Abandonnée. Du reste, les infrastructures scolaires et les campus universitaires sont en piteux état. Les dortoirs sont insalubres et étroits. Les laboratoires datent des années 1980. Ce qui a poussé une étudiante du CRINFP à faire des recherches sur la population des rats dans le campus d’Antsiranana. À plusieurs reprises, ces futurs cadres ont exprimé leur mécontentement, sans que les responsables n’esquissent le moindre geste. Paradoxalement, ces derniers s’opposent dès que les étudiants prennent des initiatives. « Des associations d’étudiants ont proposé de nettoyer et de réhabiliter les bâtiments. Les responsables ont catégoriquement refusé », témoigne l’un d’eux. Sans surprise, ces étudiants sensés être l’avenir du pays nourrissent une profonde frustration, source d’une colère grandissante.

Ras-le-bol de la politique

Nés entre 1997 et 2012, une partie des Zoomers malgaches a grandi au rythme des crises politiques de 2002 et 2009, puis de la mobilisation des 73 députés en avril 2018. Ces événements ont marqué durablement leur mémoire collective. Pour eux, les politiciens ne sont que des opportunistes qui prétendent combattre le système, avant de reproduire les mêmes travers une fois au pouvoir. C’est pourquoi beaucoup rejettent ces « politicards » et leurs tentatives d’influence.
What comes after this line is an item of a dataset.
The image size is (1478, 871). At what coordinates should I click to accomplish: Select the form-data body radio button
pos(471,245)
« Nous ne voulons pas de ces dinosaures. Ils ont fait leur temps. En plus, ils essaient toujours de manipuler les jeunes — c’est dans leur nature. Nous n’avons pas besoin de leader : que chacun apporte ce qu’il a. S’ils peuvent le faire sans arrière-pensée, qu’ils viennent… Mais je doute qu’ils en soient capables », confie Xavier Ferdi Rasamy, étudiant de 23 ans.

Un peu comme en 72. Les spécialistes en sciences humaines et sociales estiment que la rupture intergénérationnelle remonte au début des années 1970.Certes, comparée à la jeunesse actuelle, la génération des baby-boomers malgaches a grandi dans des conditions plus favorables. À l’époque, la domination française sur tous les plans nourrissait le mécontentement et stimulait le mouvement pour la malgachisation : les intellectuels réclamaient alors une administration et un système éducatif adaptés au contexte national.
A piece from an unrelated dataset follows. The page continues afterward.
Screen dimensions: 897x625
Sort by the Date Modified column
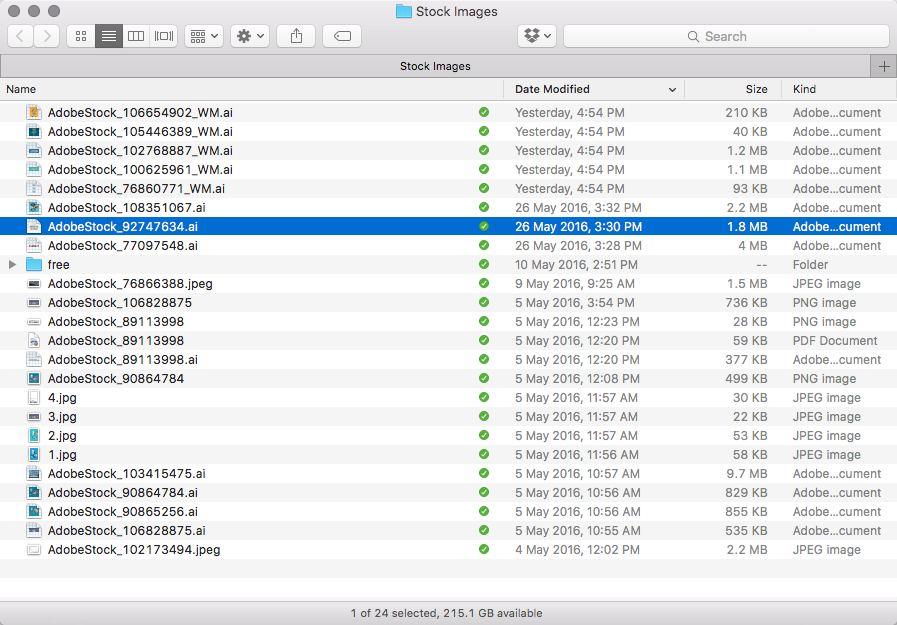(x=593, y=89)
Sous un autre angle, les influences venues d’Occident ont profondément marqué cette génération. Les idéaux de liberté des hippies californiens et la révolte étudiante de mai 1968 en France ont éveillé la curiosité des citadins malgaches. Dans une Grande Île tout juste indépendante, cette jeunesse s’est heurtée à une autre forme de résistance : entre quête identitaire et désir d’émancipation, elle refusait elle aussi la tutelle des anciens politiciens.

« Les membres de l’AKFM voulaient profiter du mouvement pour accéder au pouvoir, mais ils ont été repoussés. Les contextes étaient différents, certes, mais l’énergie et l’atmosphère ressemblaient beaucoup à celles de la génération Z », analyse l’historien Dr Radebason.

Nés dans les années 1950, ces « papy-boomers » ont été éduqués avec rigueur, à la croisée de la culture européenne et des traditions malgaches. Ce double héritage a souvent créé un sentiment d’étouffement, un besoin de se libérer. L’indépendance du pays, qu’ils ont vécue pour beaucoup à l’âge de dix ans, a nourri leurs ambitions. À vingt ans, l’heure était venue d’exprimer cet enthousiasme longtemps contenu.

Contrairement à la génération Z, née à l’ère numérique, leurs aînés s’informaient grâce à des journaux importés par bateau. Il a ainsi fallu près de quatre ans pour que leur propre mouvement prenne forme. En 1972, enfin, les étoiles semblaient alignées.

Au fond, l’histoire se répète : d’une génération à l’autre, les mêmes aspirations reviennent, comme un cycle inévitable de la vie.